According to Wei, the Jesuit Figurists’ main method for proselytizing in China was suoyin, “seeking the mystical and hidden messages of God embedded in the Chinese classics, especially the Yijing” (11). Historically, the Figurists viewed the Yijing, with its classical Chinese commentaries, charts, and pictures, as a proto-Confucian text that includes the main Christian message. Thus, for them, it provided an intercultural hermeneutic that could connect their apologetic discourses with the Confucian readers of the Qing imperial court, including Emperor Kangxi himself. The Jesuit Figurists’ Christian message of the manifested one true God was thus unveiled in Chinese terms, integrating it with the source of the Chinese classics and accommodated to Chinese culture (37–48, 88, 125, 132).

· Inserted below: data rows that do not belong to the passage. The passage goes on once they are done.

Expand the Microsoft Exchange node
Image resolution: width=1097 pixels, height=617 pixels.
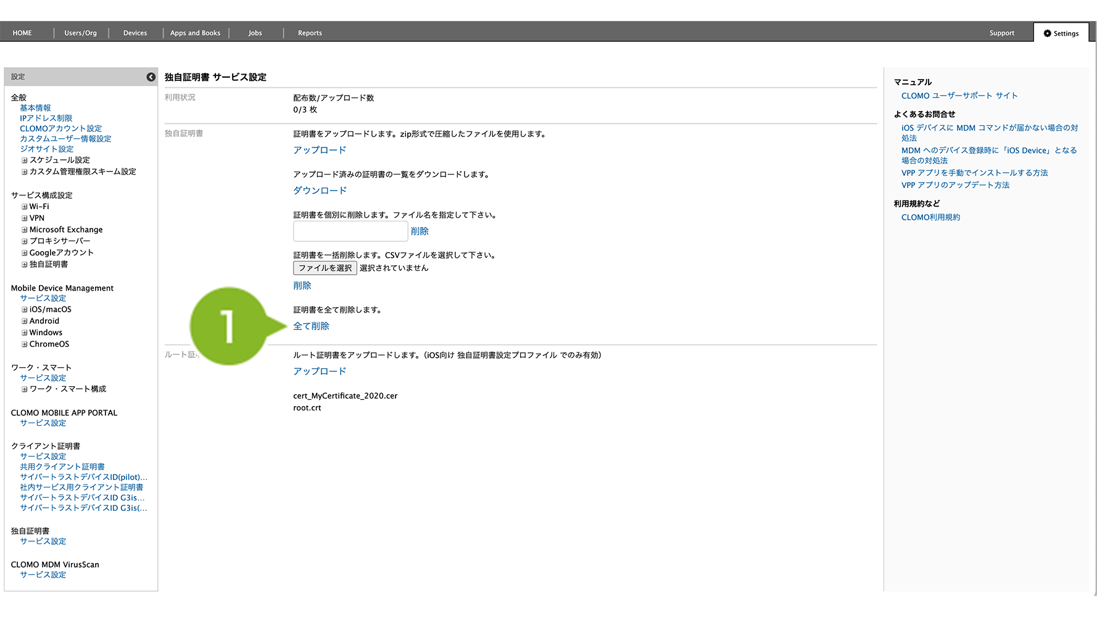point(25,230)
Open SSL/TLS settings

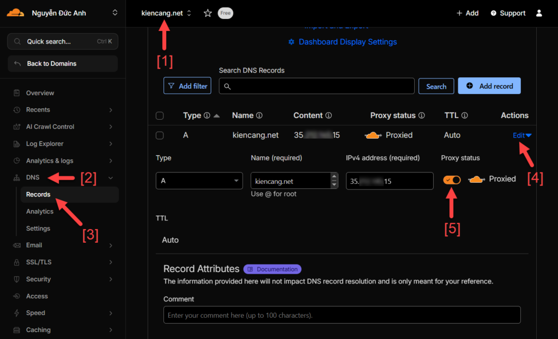click(x=37, y=262)
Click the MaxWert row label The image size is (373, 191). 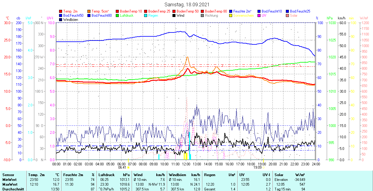10,184
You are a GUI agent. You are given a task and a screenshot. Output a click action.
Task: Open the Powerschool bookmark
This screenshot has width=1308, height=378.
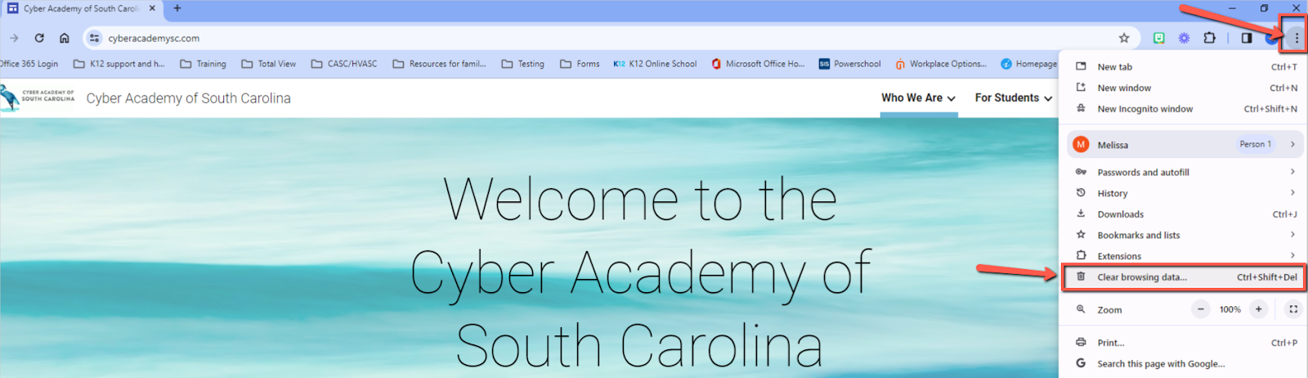click(x=850, y=64)
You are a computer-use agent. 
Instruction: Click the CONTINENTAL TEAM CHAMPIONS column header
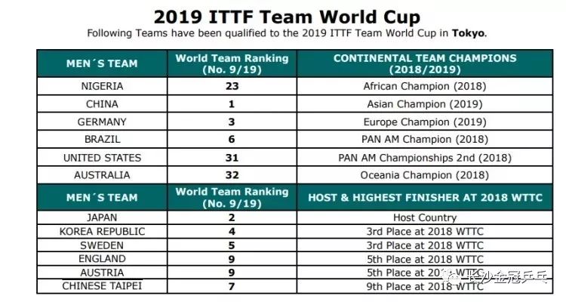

The book’s seven chapters present five dimensions of the Jesuit Figurists’ Christian view of the Yijing. They investigate details about the Figurists’ “other words” of commentary and reinterpretation of the Yijing, such as the concept of God in classical and vernacular Chinese languages, Jesus as the Lord of Heaven (Tianzhu) and as a Confucian “sage” (shengren) demonstrating loyalty (zhong) and filial piety (xiao), and the deciphering of God’s encoded messages within the Yijing’s numbers and themes, using theological typologies and exegesis (59–66, 75, 88–89, 133–36). By showcasing the Jesuit’s Chinese version of Jesus rendered through the merging of Christian narratives with Chinese classics, Wei brings together the fields of translation studies, Jesuit mission studies, and philosophy of religion. Her careful translations from classical Chinese to English and her insightful intercultural theological analysis highlight a truly complex relationship between knowledge, culture, and mission history.